OriginalspracheEnglisch
Aufsatznummer111441
FachzeitschriftJournal of molecular spectroscopy
Jahrgang377
Frühes Online-Datum4 März 2021
PublikationsstatusVeröffentlicht - März 2021

Abstract

The most prominent pure rotational transitions of the prochiral, possibly prebiotic molecule acetylacetylene are recorded in the frequency range of 6.5–26.5 GHz for a reliable spectral characterization prerequisite to a possible extraterrestrial observation. Therefore, three different approaches for global fitting of the vibrational ground state are applied to analyze the experimentally determined transition frequencies using the programs SPFIT, XIAM and ERHAM corresponding to different theoretical treatments solving the internal rotation problem. Furthermore, the resulting internal rotation parameter V 3 is compared to those other substituted acetyl species, and derivatives of butynes and possible explanations for the observed trends are given. For the substituted acetyl species, the spectra of acetylfluoride, -chloride, -bromide and -iodide are reanalyzed. The obtained rotational constants have been interpreted in terms of characterizing the geometric structure. A correlation between the tunneling parameter ε 1 and V 3 of several molecular species displaying spectral internal rotation splitting patterns has been found and quantified.
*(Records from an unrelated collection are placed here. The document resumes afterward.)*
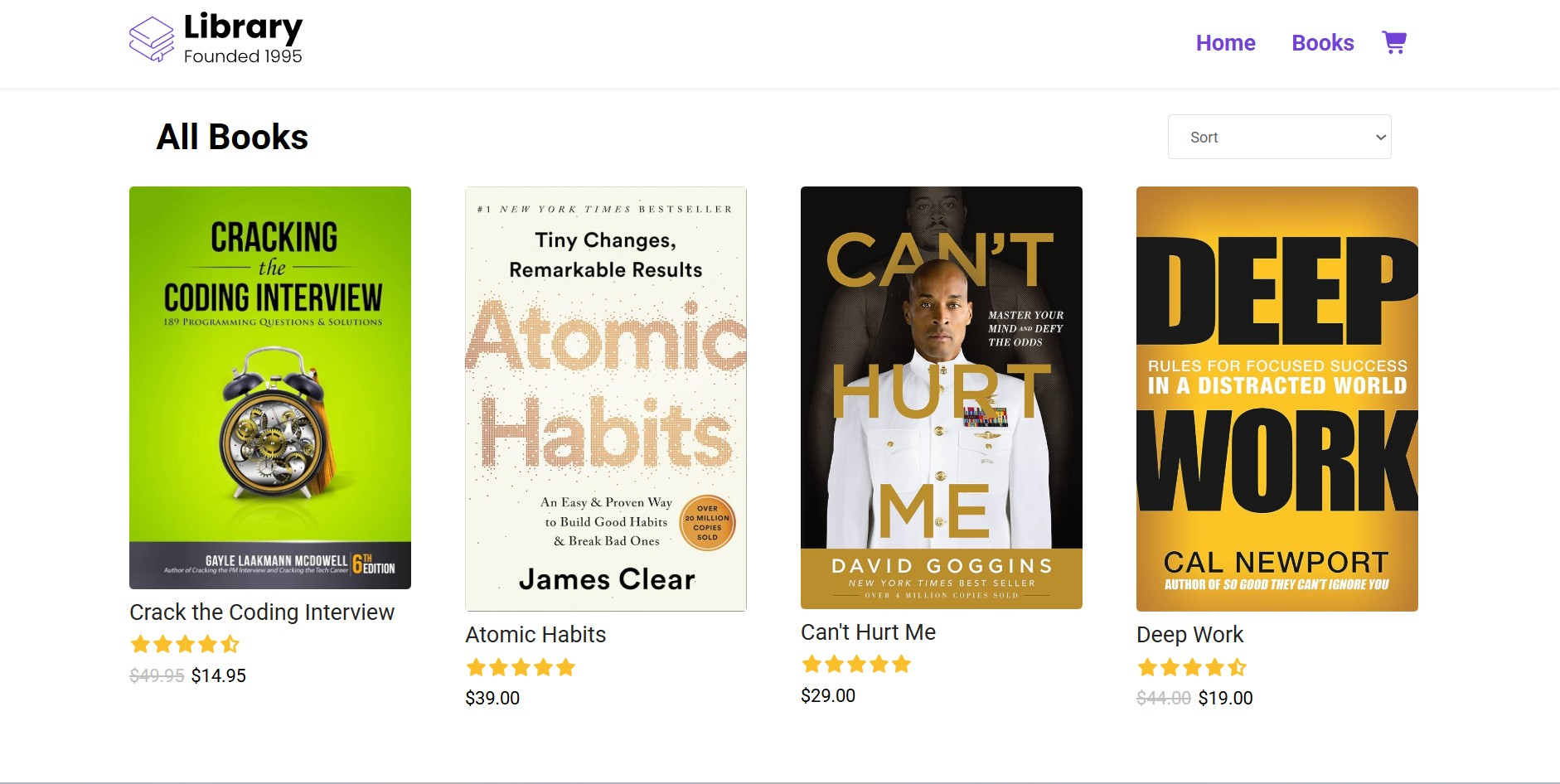The height and width of the screenshot is (784, 1560).
Task: Open the shopping cart icon
Action: coord(1393,42)
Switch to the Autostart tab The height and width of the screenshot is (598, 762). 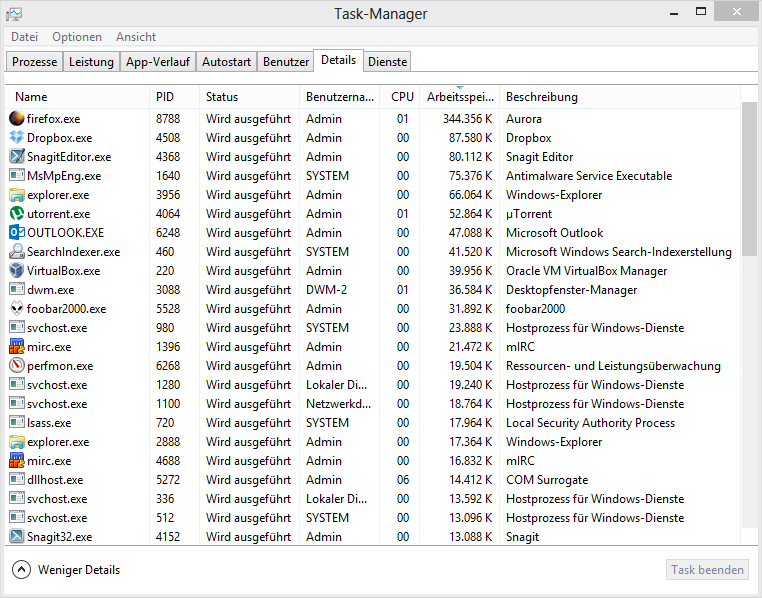tap(226, 62)
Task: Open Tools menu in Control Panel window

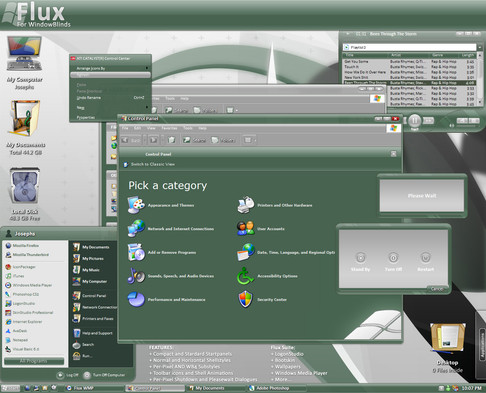Action: coord(188,128)
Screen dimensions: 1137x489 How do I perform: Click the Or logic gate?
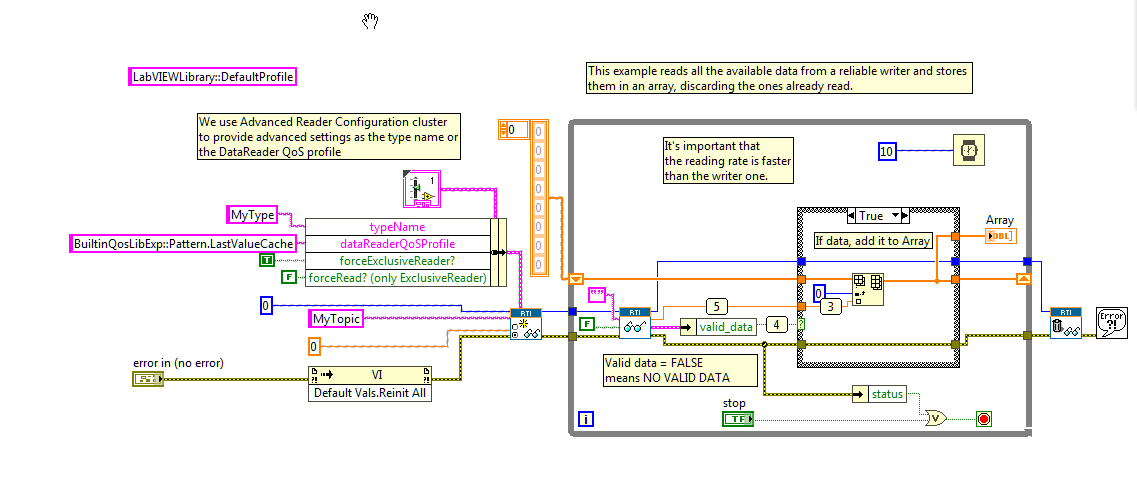936,418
This relationship can simplify the analysis of vibrational ground state rotational spectra in finding a suitable starting point for the fitting procedure using the program ERHAM, which is the predestined choice to analyze and predict signal positions up to very high quantum numbers. Being able to predict those signal positions is crucial for a possible comprehensive astronomical identification and subsequent application as an astrophysical probe for the conditions in interstellar molecular clouds.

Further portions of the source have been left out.